I am not going to lie. It is UGLY. Every different type of cancer will have its own process, but one thing that is the same is that cancer is straight from the devil himself. It is the hardest thing I have ever been through in my life. The pain my family went through, their worry, the feeling of being helpless for them was almost unbearable. This specific type of cancer is treated so barbarically. There is no way for them to tell if there cancer is gone unless you have a hysterectomy. During a D&C, the Dr is not able to remove all of the tissue because he cannot see.

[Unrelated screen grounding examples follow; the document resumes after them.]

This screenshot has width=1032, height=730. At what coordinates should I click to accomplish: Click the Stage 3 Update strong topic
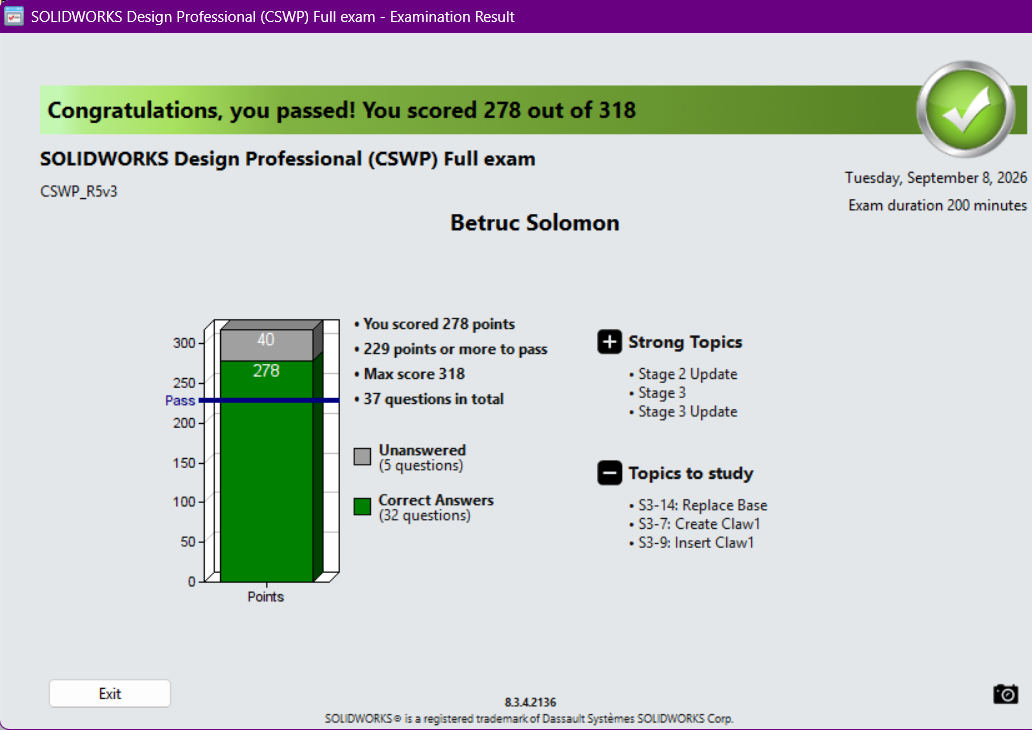688,411
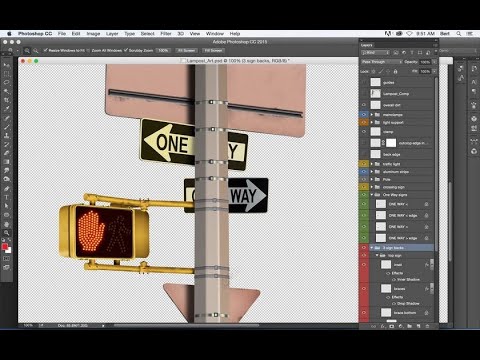
Task: Toggle the Scrubby Zoom checkbox
Action: [126, 50]
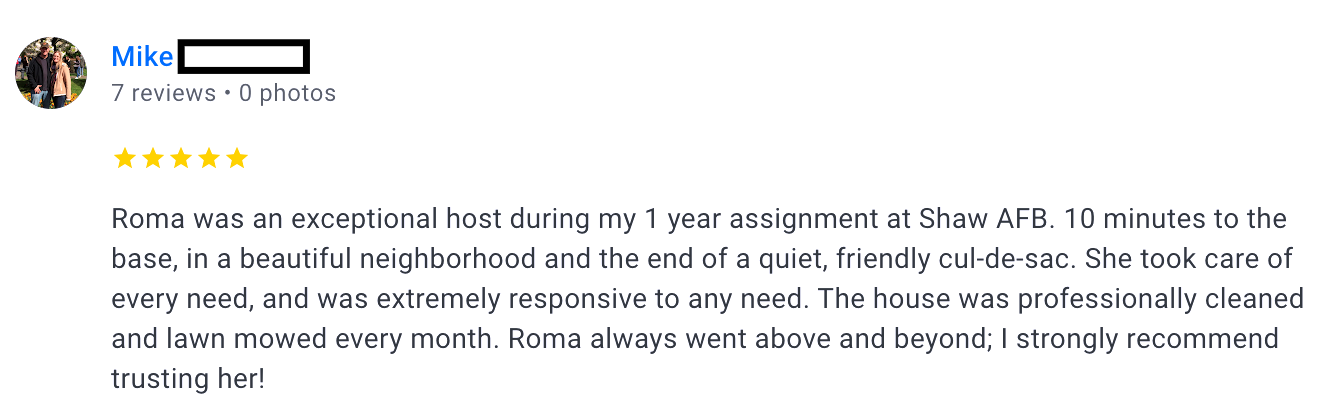This screenshot has width=1342, height=411.
Task: Click the blacked-out surname box
Action: click(243, 57)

He is going off of “feel”. Out of all of the medical advances, there hasn’t been a more advanced surgery than a D&C to remove all of the tissue?? If you have lung cancer, there is a surgery to remove the cancerous tissue! But with this type, they are literally doing the surgery blind. I was shocked at how underdeveloped the treatment and surgeries are for this cancer! It is not comforting when a Dr tell you there is no way to get all the tissue because it has not been developed.
My humble advice:
- Be very active, progressive and put your foot down when it comes to your care. Ask questions. Ask a million questions. ASK QUESTIONS. The more you know, the more you keep the Drs and nurses informed, on their feet, accountable, and you help them prevent mistakes. THE MORE YOU KNOW THE BETTER….with everything when it comes to your care.
- Do not ever let a Dr make you feel rushed. If they are an hour behind, that is THEIR problem. Sit there, ask your questions and make sure you get your answers.
- Take someone with you to your appointments. You will forget some things that were said that the other might remember. Two minds are better than one.
- Make a binder. Write all your questions down before the appointment. Start writing a few days ahead of time. You will be surprised of the questions that pop up the next day that you never thought of before. It is also useful to be able to go back and see what the Dr said about something 3 months ago.
- The person that you bring with you has a job. They write down the answers to your questions as they are answered by the Dr.
- The process of fighting cancer is just that. It is a process. It can be slow. And some days it’s all you have to just deal with one day at a time. That is PERFECTLY FINE.
- Deal with it how you need to. If you need to cry and throw things, do it. If you need to go for a long car ride and end up in Florida…fine. DO WHAT YOU NEED TO DO. Not only are you trying to heal your body, but you are picking up the pieces of your spirit as well. Do what is good for your spirit.
- And lastly, it is not a death sentence. It is an unexpected, scary chapter in your life…but it is NOT a death sentence.
- Be prepared to be known as that “person with cancer” for a long time….even after you have been healed. My Grandmother still introduces me to people as “the one with cancer”…even though I don’t have cancer anymore.
- What is your prognosis?
My prognosis is good. I will need to have a hysterectomy if my husband and I are not able to get pregnant in the next 6 months to a year in order to totally remove the possibility of the cancer coming back. If I keep my uterus, the cancer will come back. It’s a guarantee. Pregnancy creates an anti-cancer environment in the uterus, so pregnancy would be in my favor. During trying to get pregnant, I will have ultrasounds a few times a month to make sure cancer is not coming back in the fertility process. Even after giving birth, a hysterectomy will be schedule immediately.
Special thanks to Erin for sharing – so candidly – her story. I love this girl with 100% of my heart. We share the same faith and I can attest to the nervousness about telling family. But as her friend – and my neighborhood friends, the Cox’s – I can say that we adore this woman. Her strength, her love, her passion – 100% of her.